Lauréat du Grand Prix Kailcédra 2013 avec Raison d’Etat, roman qui dénonce la violence et les abus de pouvoir, André Silver Konan s’est prêté à nos questions. Dans cet entretien, il nous projette dans son nouveau roman…
Vous venez de gagner le Kailcedra, qui représente le concours Goncourt des lycées. Quels sont vos sentiments ?

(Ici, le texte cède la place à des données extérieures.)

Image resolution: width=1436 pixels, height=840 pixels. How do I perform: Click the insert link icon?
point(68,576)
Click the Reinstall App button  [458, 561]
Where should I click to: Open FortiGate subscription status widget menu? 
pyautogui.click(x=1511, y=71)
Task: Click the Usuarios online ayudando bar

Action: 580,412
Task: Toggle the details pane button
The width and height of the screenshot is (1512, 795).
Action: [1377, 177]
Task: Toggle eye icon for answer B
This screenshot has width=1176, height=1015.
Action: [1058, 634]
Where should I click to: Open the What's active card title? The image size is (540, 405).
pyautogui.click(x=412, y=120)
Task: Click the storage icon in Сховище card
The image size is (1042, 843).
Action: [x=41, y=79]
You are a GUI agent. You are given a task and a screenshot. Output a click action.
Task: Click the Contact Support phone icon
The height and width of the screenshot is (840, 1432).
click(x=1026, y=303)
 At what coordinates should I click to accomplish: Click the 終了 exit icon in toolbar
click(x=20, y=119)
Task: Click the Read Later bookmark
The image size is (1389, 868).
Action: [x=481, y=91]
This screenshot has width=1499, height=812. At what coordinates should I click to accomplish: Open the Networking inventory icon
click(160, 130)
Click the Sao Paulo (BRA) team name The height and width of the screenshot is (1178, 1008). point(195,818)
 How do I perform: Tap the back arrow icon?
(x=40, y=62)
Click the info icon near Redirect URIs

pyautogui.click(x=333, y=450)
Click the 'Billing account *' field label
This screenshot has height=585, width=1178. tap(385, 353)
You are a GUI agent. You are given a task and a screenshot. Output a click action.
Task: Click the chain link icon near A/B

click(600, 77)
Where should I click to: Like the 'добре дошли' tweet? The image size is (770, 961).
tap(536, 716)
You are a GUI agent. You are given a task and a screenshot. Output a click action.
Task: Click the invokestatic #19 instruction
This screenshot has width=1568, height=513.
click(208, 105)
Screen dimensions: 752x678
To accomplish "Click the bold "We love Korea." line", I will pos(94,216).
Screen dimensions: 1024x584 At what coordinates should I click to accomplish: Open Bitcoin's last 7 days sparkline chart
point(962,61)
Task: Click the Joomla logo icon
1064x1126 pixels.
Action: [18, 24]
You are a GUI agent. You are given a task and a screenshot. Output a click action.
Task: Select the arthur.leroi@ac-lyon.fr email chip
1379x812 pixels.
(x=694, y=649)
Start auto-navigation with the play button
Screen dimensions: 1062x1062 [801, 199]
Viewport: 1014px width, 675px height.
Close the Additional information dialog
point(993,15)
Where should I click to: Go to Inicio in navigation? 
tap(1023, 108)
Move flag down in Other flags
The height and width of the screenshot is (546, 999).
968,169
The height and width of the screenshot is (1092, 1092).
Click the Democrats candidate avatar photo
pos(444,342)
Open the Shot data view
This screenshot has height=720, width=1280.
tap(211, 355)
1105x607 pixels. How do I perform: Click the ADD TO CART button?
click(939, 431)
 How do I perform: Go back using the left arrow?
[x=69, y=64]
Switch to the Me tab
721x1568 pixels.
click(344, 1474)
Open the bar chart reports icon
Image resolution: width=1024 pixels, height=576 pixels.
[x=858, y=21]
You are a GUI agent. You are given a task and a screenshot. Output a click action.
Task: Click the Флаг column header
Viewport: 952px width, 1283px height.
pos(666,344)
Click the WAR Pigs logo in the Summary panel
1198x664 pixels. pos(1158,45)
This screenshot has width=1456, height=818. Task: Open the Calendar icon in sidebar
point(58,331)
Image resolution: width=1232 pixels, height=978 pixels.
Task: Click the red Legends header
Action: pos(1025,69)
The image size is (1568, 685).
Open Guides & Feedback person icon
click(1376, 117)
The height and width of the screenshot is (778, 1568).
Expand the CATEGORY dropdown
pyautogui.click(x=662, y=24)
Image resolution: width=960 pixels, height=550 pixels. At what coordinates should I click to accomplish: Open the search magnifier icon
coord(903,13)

Je suis particulièrement heureux d’être le lauréat du grand prix Kailcedra 2013. Passé l’instant de la célébration, je mesure pleinement la responsabilité qui est désormais la mienne. En effet, les deux jurys de ce prix, me disent clairement : « vous n’avez plus droit à l’amateurisme » et cela est d’autant plus contraignant que la narration obéit aussi bien à des critères liés à l’inspiration qu’à la qualité rédactionnelle. Mais l’invitation à l’excellence ne me fait pas peur pour autant. Chaque jour, j’essaye d’apprendre un peu plus, car j’ai pleinement conscience qu’en matière de littérature, j’ai encore beaucoup à apprendre. Je continue donc d’apprendre pour me faire plaisir et faire plaisir à mes lecteurs et à tous ceux qui m’encouragent depuis que j’ai emprunté la voie de la littérature, en 2007.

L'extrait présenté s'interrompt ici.